Kafka as Data Integration solution — Part 2 — Transactional Consistency
For a database consistency is a must-have capability. A financial booking is made for one account with +100, its counter booking -100 assigned to another account and both records together are committed.
It is an all or nothing, either both changes are successful or neither — the Atomicity of the ACID requirements of a database. Also on the reading side, the Consistency: No matter at what point in time somebody queries the sum of all bookings, it will report zero because the entire financial book must be balanced at all times.
With Kafka that is a problem at multiple, sometimes surprising, places.
Last or not last record, that is the question
Starting with the most simple case, one topic partition contains above stream of changes. The consumer reads the changes but when does he commit the data in the target database? The standard approach by Kafka Connect and others is to commit either after n seconds or m records, whatever comes first. But that for sure will create inconsistencies. In the Kafka partition the change with the +100 is record number 1000 by coincidence and that’s the last record for a batch, hence it will be committed by such a consumer. The next record with the -100 will be in the next batch and in worst case it takes n seconds until that one gets committed. Not good.
In short, in stream processing we don’t know when the last record of a transaction was read.
Kafka transactions
Things get dangerous when they are called the same but mean different things — Kafka transactions are a case in point. The problem the Kafka team solved two years ago is when one producer writes into multiple topics and fails in the middle. Then the data in all topics should be invisible to the consumers. Kafka transactions are the technical solution for this problem — it makes data in topics appear. Every produced record gets a transaction number assigned and in a separate topic the aborted and committed transactions are loaded. The consumer reads the data but pauses the first time it finds a transaction neither committed nor aborted.

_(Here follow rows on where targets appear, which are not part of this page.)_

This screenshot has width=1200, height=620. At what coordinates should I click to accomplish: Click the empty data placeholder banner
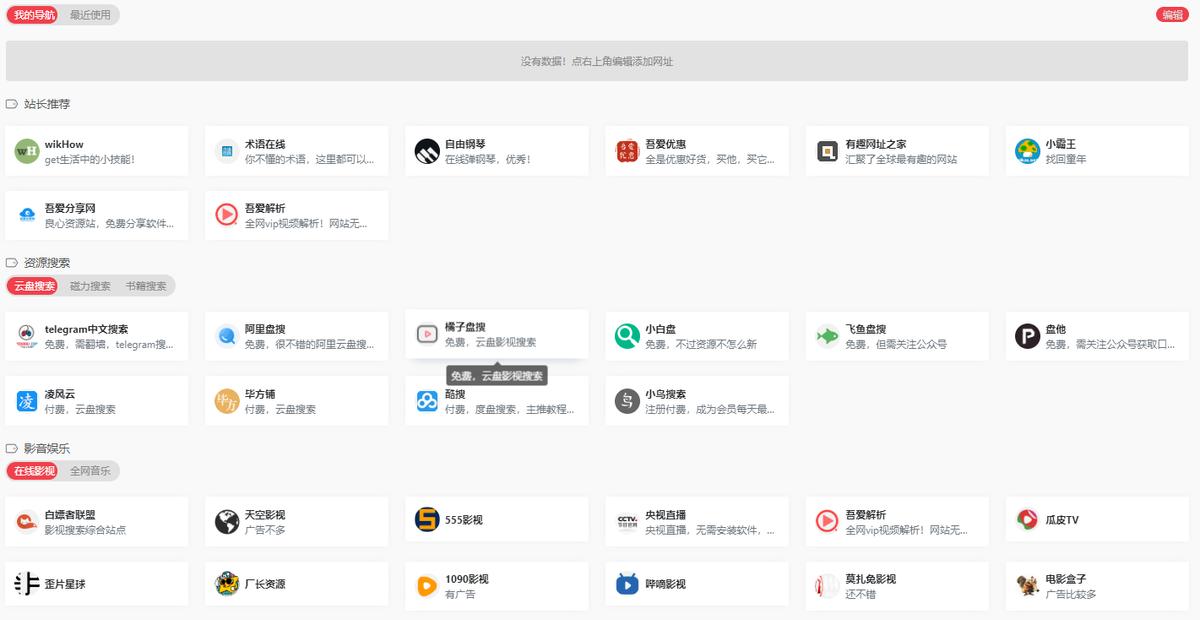(596, 61)
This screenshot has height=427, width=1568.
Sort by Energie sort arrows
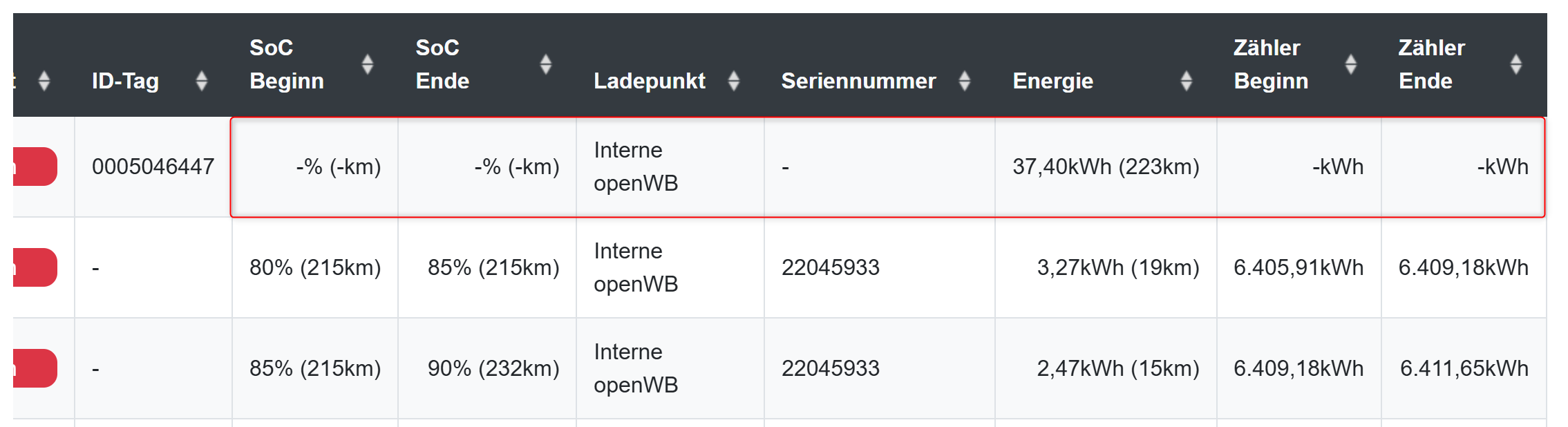click(1187, 81)
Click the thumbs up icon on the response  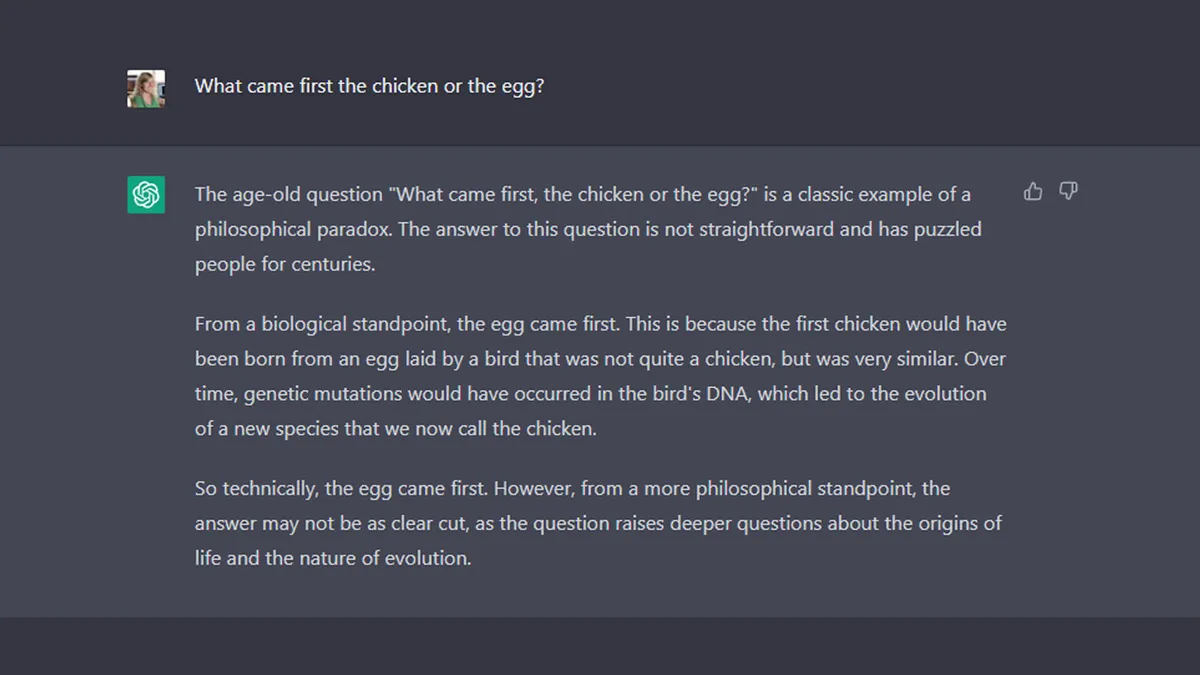(x=1033, y=191)
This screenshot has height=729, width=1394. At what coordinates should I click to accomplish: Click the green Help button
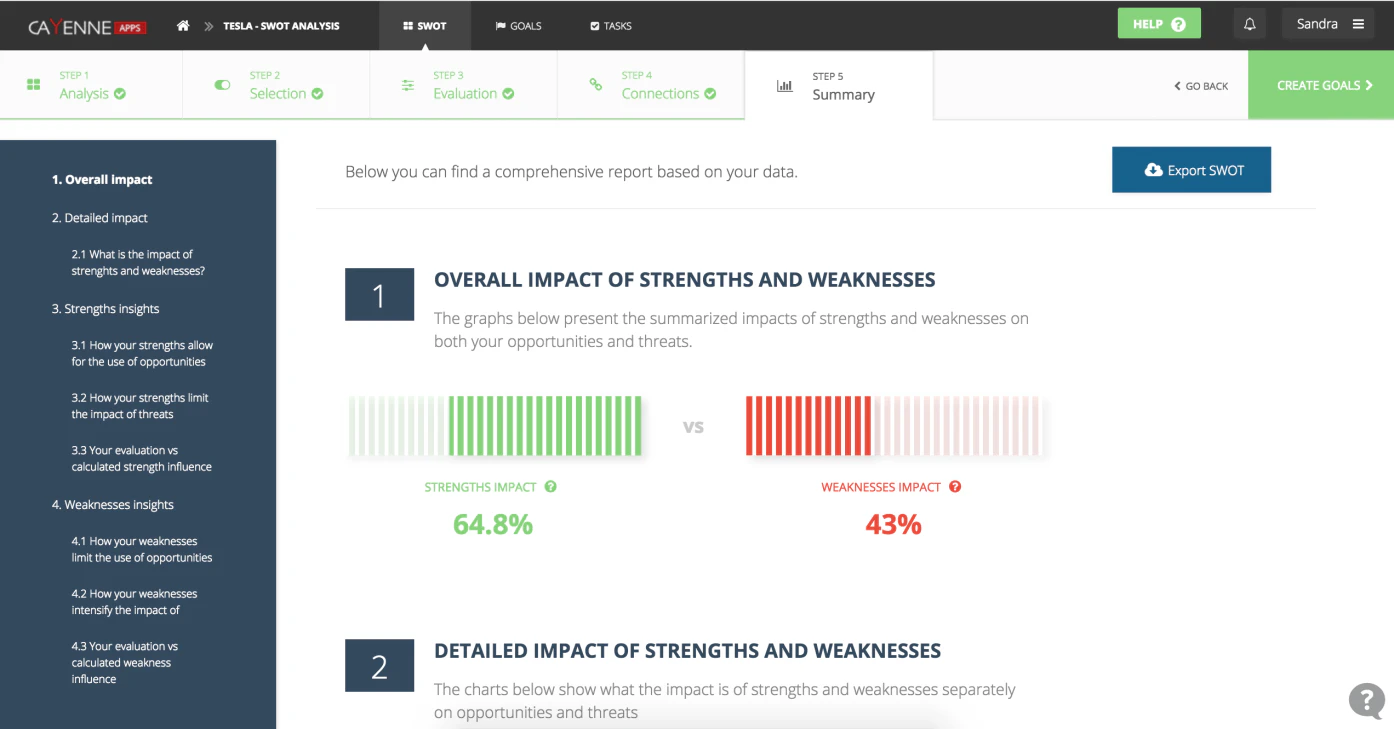coord(1158,24)
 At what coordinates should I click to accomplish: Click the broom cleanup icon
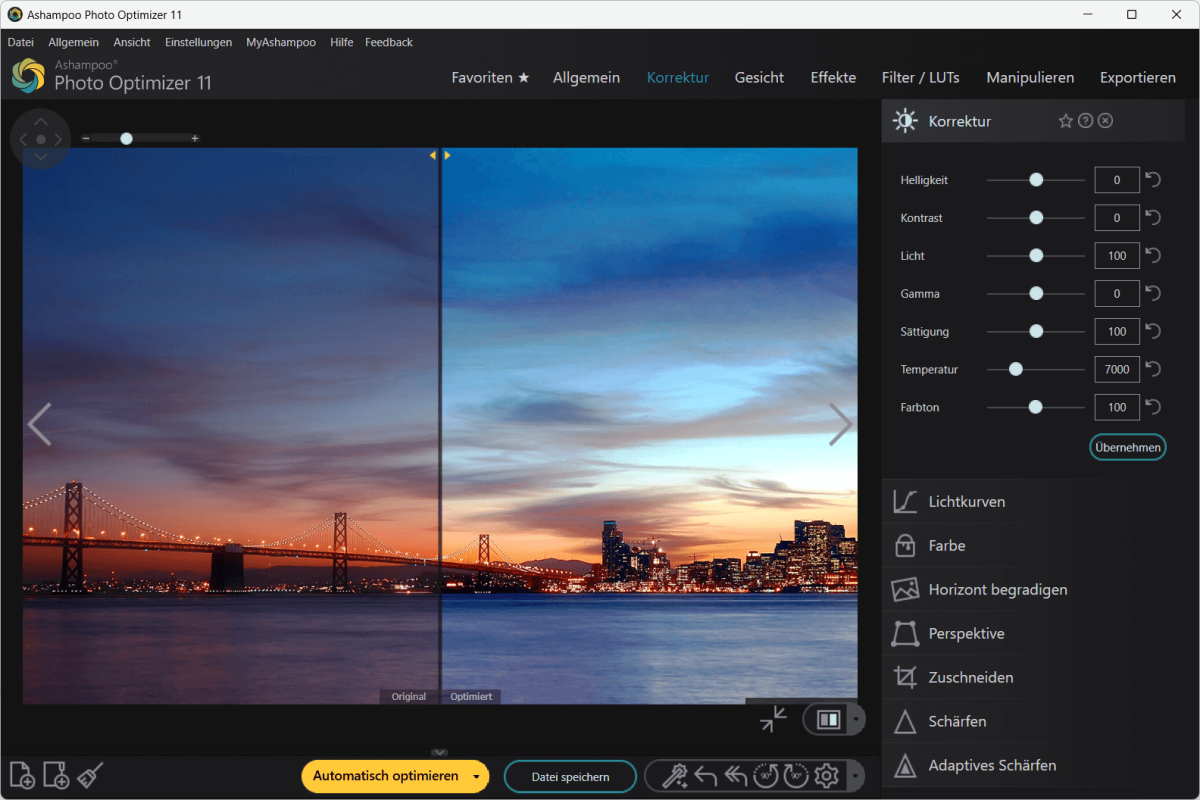click(88, 775)
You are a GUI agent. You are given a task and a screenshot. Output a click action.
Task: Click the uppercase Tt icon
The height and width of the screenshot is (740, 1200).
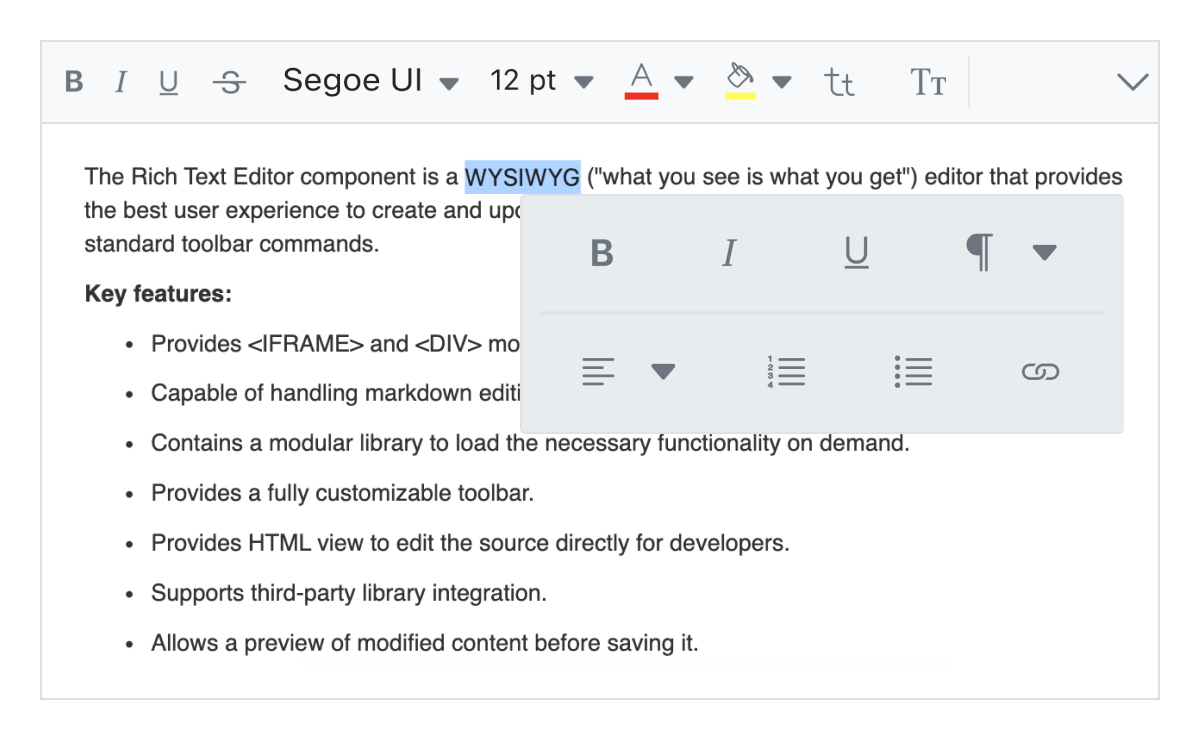(928, 82)
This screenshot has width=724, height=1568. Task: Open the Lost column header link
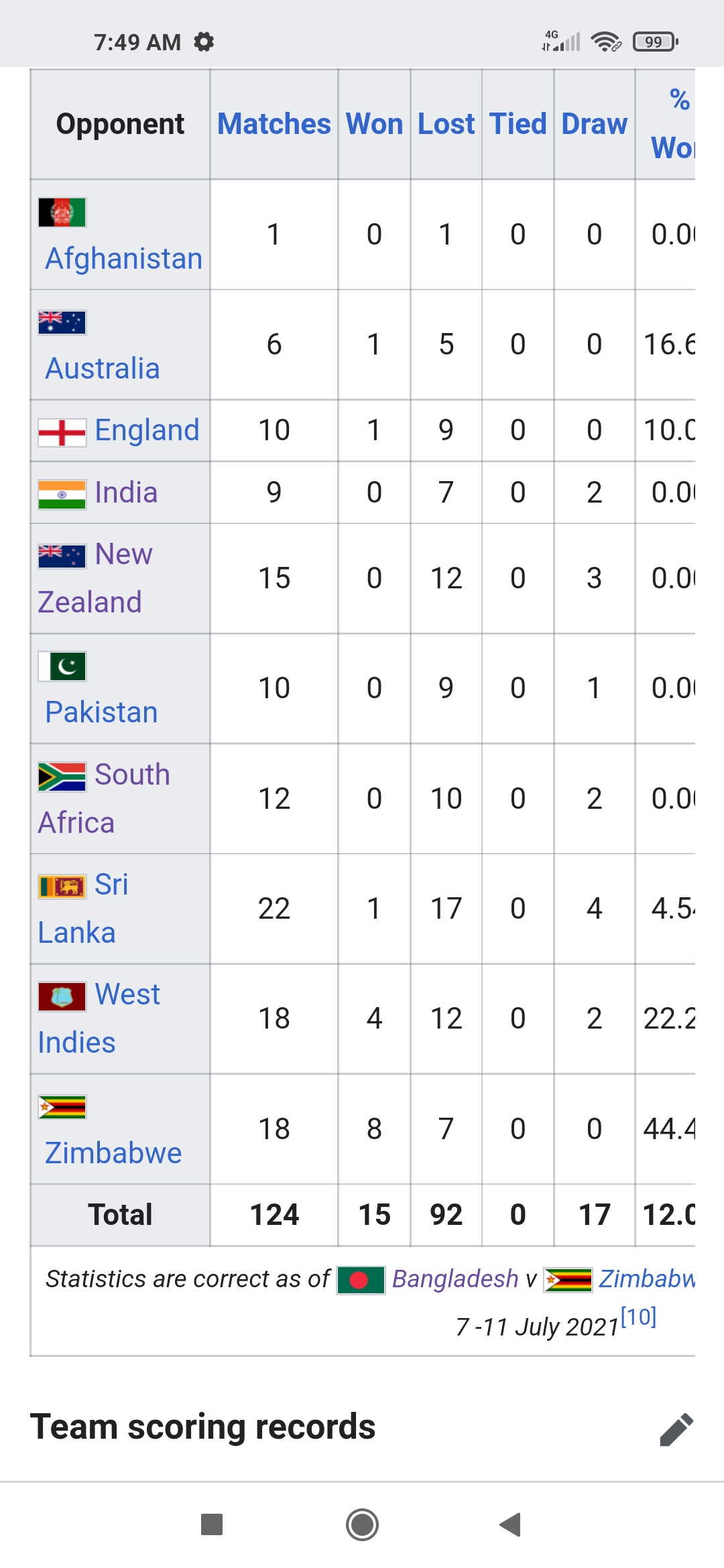(x=446, y=124)
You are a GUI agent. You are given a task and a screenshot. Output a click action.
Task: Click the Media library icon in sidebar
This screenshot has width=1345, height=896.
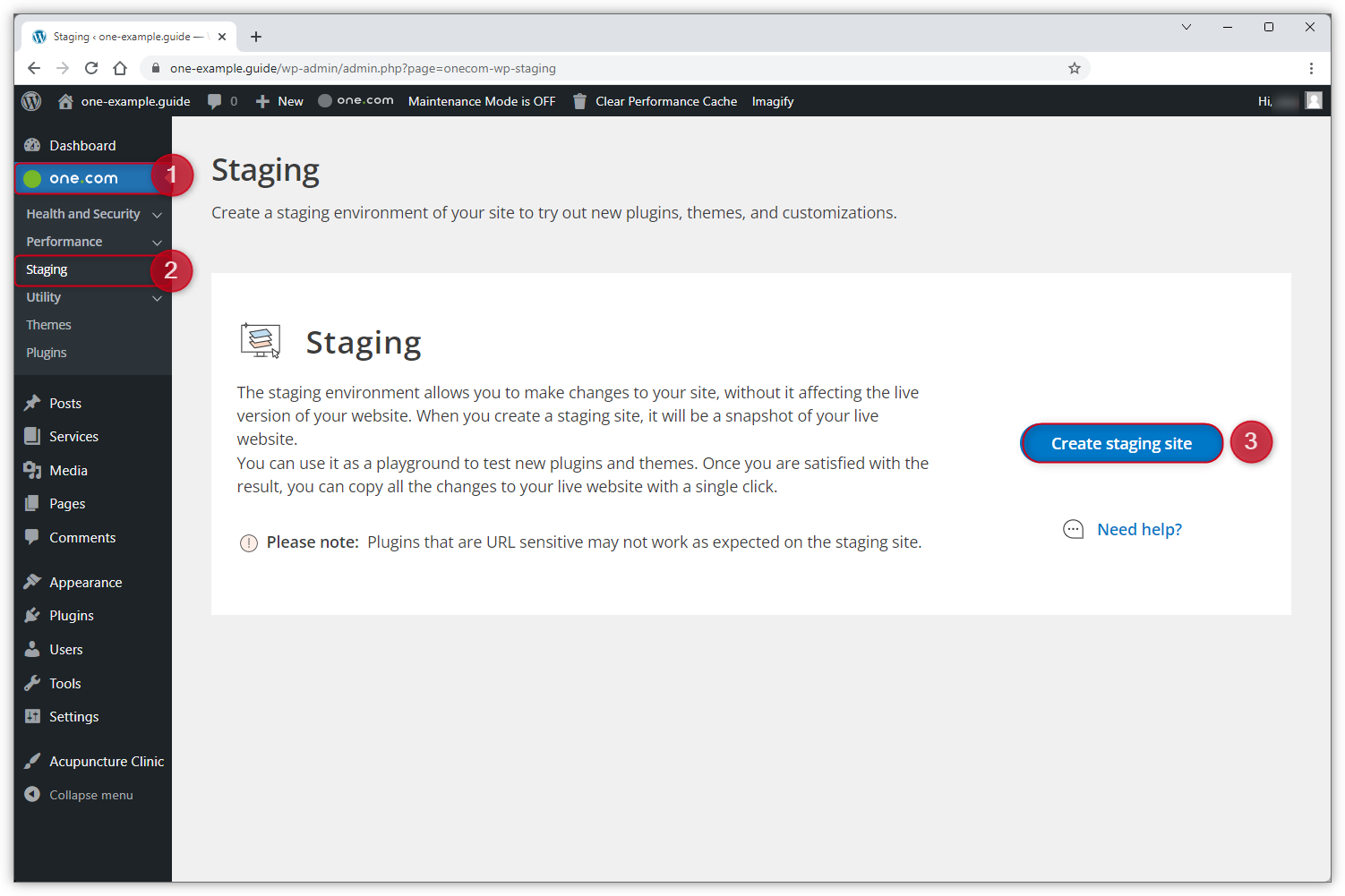(31, 470)
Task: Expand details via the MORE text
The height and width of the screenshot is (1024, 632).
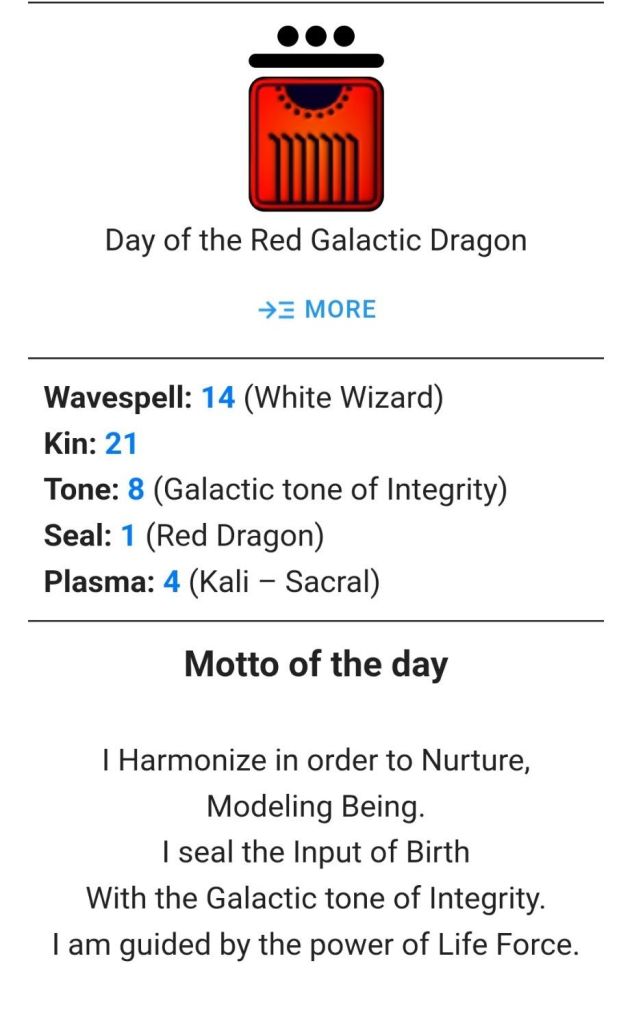Action: [x=340, y=310]
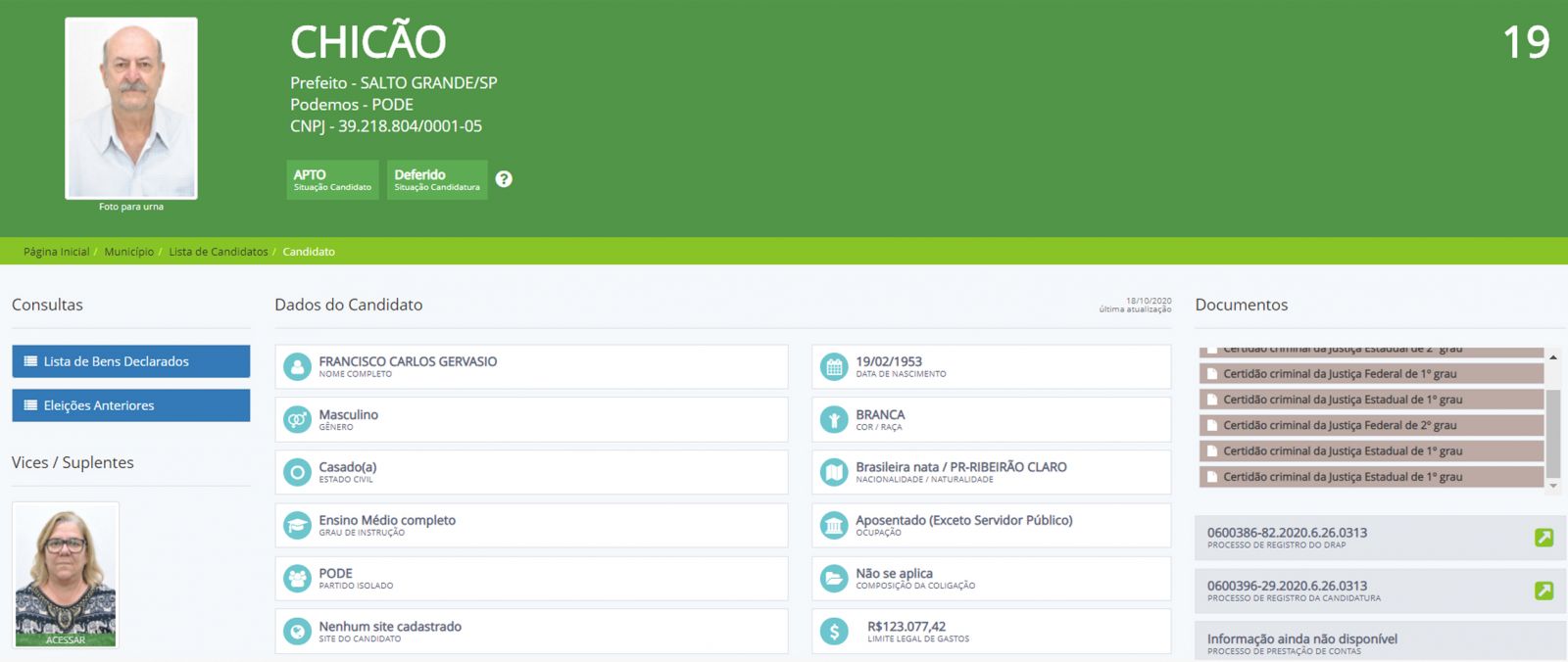Go back to Lista de Candidatos

pos(218,252)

This solves the atomicity to some degree (But questions, Is this the last record? Has all data of all topics being read?, are not answered) and the same with consistency. At the same time it creates a whole lot of troubles we are not used from the database world.
We can break any transactional consumer simply by adding a single transactional record to the topic and not committing it for a long time. The entire consumer will pause at that point. If an initial load is performed for multiple 100 millions of records, this will indeed take a while and thus pause all other data in the same topic.
The solution to these problems is a transaction timeout in Kafka, by default set to 60 seconds. With the unintended consequence that each transaction must be completed in that amount of time. That will prevent most initial loads and even large deltas might break the producer. Increasing the timeout helps the producer and creates even more troubles for the consumers.
No, Kafka transactions are aimed to support millions of tiny, short lived transactions like in the IoT world. But not for database transactions.
Transaction topic
The solution is for each producer to add the source transaction number to the record. The finance booking with all the columns plus one additional column containing the source database transaction number. But even that is not sufficient, we still don’t know if the current record is the last.
A convenient way would be when the producer marks the last record of a transaction as being the last one. It creates a bit of a mess in the producer logic. But the biggest problem is, it does not solve all scenarios either. If all data goes into a single topic partition, yes. But when the data is loaded in two partitions and one consumer for each partition collects the data, one will see the commit flag, the other will never get one.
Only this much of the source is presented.